Ebenso kann dahinstehen, ob der Beklagten überhaupt gem. § 97 Abs. 1 S.1 2. Halbs. ein schuldhafter, d.h. zumindest fahrlässiger Verstoß gegen das Urheberrecht des Klägers zur Last zu legen wäre, da dies voraussetzen würde, dass die Beklagte eine Prüfungspflicht bzgl. der Urheberrechte sämtlicher in ihrer Suchmaschine angezeigten Bilder treffen würde, was angesichts der Tatsache, dass es sich bei dem Betrieb einer Bildersuchmaschine im Internet um ein Massengeschäft handelt, zumindest fraglich erscheint.
Dem Kläger steht aber schon deshalb gegen die Beklagte kein Anspruch aus § 97 UrhG zu, weil er nicht schlüssig dargelegt hat, dass ihm durch das Verhalten der Beklagten ein Schaden entstanden ist bzw. die Beklagte durch eine etwaige Nutzung des Bildes bereichert worden ist. Der Kläger stützt seinen Anspruch auf die Grundsätze der sog. Lizenzanalogie und ist der Ansicht, insoweit auf die Honorarempfehlungen der Mittelstandsgemeinschaft Fotomarketing (MFM) zurückgreifen zu können. Eine Schadensberechnung auf der Grundlage einer angemessenen Lizenzgebühr ist aber nur dann möglich, wenn die Überlassung von Ausschließlichkeitsrechten zur Benutzung durch Dritte gegen Entgelt rechtlich möglich und verkehrsüblich ist. Bei der Schadensberechnung nach den Grundsätzen der Lizenzanalogie ist rein objektiv darauf abzustellen, was bei vertraglicher Einräumung ein vernünftiger Lizenzgeber gefordert und ein vernünftiger Lizenznehmer gewährt hätte, wenn beide die im Zeitpunkt der Entscheidung gegebene Sachlage gekannt hätten (BGH NJW-RR 1990, 1377 m.w.N.). Trotz des Hinweises der Kammer vom 15.7.2005 hat der Kläger jedoch schon nicht dargelegt, dass die Betreiber von Bildersuchmaschinen für das Einstellen eines Bildes in ihre Suchmaschine überhaupt üblicherweise ein Entgelt zahlen oder aber sich hierauf redlicherweise einlassen müssten.

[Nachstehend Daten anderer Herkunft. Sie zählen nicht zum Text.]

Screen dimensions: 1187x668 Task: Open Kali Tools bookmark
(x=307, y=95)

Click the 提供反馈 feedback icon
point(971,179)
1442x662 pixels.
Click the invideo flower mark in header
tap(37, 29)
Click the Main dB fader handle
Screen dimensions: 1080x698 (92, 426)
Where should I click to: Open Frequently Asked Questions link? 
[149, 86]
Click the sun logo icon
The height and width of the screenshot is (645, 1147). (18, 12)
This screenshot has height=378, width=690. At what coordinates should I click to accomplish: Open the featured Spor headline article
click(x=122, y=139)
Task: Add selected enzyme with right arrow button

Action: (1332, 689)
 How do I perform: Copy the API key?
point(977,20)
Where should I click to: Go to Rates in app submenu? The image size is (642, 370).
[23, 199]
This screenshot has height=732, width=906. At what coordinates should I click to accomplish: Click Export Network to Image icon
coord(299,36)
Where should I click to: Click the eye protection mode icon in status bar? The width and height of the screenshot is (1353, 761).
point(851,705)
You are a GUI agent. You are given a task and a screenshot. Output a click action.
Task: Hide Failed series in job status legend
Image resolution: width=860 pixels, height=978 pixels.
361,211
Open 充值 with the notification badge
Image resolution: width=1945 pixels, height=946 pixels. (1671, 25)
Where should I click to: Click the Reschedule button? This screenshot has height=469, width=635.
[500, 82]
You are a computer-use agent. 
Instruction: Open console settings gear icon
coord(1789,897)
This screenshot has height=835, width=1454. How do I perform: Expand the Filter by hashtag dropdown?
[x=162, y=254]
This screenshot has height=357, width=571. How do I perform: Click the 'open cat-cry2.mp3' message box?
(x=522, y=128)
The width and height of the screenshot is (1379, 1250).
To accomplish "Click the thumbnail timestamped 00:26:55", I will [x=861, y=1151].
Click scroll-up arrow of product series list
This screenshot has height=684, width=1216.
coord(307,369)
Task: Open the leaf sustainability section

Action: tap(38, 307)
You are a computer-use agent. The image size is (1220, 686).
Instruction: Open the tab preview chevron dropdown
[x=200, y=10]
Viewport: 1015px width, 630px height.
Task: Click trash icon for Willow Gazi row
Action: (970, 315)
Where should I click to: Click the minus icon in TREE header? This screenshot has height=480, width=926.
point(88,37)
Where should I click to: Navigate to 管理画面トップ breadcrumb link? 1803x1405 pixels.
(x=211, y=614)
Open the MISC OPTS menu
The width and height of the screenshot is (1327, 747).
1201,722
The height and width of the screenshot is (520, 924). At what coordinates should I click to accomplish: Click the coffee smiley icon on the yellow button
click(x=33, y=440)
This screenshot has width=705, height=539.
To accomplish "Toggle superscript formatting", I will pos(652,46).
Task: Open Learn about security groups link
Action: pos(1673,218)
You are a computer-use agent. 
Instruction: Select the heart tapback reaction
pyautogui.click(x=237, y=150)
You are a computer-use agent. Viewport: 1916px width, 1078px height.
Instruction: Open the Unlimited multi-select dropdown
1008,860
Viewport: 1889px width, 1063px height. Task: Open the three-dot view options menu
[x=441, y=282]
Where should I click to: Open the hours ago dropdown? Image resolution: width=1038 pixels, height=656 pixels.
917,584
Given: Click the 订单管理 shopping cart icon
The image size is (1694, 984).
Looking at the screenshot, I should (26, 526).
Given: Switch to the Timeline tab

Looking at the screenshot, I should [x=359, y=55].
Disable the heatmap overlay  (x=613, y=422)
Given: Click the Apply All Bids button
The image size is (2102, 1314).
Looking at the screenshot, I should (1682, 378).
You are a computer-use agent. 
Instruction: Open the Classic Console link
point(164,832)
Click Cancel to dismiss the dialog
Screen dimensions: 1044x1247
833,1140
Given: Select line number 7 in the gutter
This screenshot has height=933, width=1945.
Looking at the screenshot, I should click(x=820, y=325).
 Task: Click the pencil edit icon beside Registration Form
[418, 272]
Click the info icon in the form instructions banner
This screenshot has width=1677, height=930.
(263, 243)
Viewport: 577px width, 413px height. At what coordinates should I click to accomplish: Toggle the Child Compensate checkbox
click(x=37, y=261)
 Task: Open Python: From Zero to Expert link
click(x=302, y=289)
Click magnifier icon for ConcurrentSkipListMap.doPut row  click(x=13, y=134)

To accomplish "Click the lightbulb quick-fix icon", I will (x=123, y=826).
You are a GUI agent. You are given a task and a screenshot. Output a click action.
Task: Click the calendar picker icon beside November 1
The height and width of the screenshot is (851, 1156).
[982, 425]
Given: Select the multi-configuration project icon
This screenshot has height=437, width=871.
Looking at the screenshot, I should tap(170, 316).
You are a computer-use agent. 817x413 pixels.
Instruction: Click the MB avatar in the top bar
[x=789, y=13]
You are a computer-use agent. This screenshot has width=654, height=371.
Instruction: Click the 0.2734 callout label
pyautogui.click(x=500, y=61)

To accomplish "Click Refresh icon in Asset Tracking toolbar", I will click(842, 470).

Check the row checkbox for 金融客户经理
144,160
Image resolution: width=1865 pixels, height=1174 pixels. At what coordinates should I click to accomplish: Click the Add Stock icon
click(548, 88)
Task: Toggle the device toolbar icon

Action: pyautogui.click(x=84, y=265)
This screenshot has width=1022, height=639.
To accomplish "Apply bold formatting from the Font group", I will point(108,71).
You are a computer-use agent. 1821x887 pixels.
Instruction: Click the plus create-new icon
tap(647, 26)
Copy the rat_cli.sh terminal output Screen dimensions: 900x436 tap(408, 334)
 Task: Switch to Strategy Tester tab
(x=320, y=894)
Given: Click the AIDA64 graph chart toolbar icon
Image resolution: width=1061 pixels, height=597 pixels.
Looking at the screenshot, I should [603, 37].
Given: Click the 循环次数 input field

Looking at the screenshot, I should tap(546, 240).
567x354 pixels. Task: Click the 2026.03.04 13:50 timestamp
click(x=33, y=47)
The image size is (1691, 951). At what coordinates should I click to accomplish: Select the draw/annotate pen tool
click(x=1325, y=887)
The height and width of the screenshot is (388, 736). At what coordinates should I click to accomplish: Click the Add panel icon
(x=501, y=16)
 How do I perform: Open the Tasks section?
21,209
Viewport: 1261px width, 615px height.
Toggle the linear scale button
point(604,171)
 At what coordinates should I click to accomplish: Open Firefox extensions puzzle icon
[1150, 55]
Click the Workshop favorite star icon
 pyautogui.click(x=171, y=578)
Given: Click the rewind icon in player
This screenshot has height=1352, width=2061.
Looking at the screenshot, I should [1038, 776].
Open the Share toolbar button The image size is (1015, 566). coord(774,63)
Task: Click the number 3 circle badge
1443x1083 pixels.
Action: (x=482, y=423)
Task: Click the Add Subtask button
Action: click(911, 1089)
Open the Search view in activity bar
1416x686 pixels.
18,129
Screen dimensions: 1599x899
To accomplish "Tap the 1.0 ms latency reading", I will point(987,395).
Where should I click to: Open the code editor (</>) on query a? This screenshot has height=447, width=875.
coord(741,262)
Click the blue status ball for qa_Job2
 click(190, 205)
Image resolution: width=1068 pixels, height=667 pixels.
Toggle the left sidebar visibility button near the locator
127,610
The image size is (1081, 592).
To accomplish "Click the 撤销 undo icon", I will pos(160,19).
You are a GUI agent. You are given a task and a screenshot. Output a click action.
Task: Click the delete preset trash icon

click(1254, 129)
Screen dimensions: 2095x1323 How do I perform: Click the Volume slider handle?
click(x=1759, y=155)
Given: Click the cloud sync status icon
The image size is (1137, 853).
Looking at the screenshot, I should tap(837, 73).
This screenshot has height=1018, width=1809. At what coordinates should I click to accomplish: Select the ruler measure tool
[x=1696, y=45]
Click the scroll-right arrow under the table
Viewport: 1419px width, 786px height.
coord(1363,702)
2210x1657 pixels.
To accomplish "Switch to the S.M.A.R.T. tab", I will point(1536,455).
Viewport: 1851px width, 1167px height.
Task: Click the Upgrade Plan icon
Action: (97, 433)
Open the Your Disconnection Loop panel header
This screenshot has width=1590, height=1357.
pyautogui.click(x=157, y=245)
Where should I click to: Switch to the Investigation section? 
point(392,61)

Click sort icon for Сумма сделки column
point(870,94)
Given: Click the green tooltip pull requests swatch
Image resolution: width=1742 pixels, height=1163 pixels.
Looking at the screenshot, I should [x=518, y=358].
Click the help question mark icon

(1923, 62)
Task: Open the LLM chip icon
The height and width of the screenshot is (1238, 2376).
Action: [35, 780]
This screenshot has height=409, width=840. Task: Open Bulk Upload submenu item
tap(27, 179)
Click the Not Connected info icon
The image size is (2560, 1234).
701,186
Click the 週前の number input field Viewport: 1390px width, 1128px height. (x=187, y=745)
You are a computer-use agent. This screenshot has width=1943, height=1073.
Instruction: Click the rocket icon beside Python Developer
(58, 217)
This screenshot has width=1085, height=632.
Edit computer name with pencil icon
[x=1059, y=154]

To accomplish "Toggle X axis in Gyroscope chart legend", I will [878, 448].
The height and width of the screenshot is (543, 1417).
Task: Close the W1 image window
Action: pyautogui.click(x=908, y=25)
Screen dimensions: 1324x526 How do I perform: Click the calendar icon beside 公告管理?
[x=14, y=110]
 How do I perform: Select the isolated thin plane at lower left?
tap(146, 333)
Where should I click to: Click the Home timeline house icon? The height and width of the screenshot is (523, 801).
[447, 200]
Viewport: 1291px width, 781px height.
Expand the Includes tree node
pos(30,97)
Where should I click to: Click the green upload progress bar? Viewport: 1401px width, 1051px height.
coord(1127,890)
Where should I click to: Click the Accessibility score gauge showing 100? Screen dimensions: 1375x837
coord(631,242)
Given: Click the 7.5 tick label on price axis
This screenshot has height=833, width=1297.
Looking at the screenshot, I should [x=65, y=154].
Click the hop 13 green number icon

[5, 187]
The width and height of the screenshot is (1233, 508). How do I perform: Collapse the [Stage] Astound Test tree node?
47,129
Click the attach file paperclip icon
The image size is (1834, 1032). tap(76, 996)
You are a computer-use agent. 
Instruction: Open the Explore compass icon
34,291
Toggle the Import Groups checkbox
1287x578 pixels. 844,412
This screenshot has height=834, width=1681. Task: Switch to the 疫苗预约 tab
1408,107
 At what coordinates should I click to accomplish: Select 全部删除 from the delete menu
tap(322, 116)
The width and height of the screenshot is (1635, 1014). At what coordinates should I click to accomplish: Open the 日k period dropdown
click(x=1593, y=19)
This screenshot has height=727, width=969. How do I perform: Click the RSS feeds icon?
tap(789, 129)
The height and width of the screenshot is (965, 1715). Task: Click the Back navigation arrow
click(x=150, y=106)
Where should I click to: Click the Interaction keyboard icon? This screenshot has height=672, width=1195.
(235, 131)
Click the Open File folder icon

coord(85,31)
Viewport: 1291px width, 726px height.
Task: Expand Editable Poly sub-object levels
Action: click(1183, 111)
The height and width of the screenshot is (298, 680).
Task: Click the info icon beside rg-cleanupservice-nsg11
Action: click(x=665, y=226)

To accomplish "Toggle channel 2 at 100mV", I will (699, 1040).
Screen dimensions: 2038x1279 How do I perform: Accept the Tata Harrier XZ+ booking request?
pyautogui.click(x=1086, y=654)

Aus dem gleichen Grund steht dem Kläger gegen die Beklagte auch kein Bereicherungsanspruch aus § 97 Abs. 3 UrhG i.V.m. § 812 BGB zu, da eine etwaige Bereicherung der Beklagten letztlich wiederum in ersparten Aufwendungen bestünde, d.h. in einer tatsächlich ersparten Lizenzgebühr (vgl. OLG Hamburg NJW-RR 1999, 1204 m.w.Nachw.).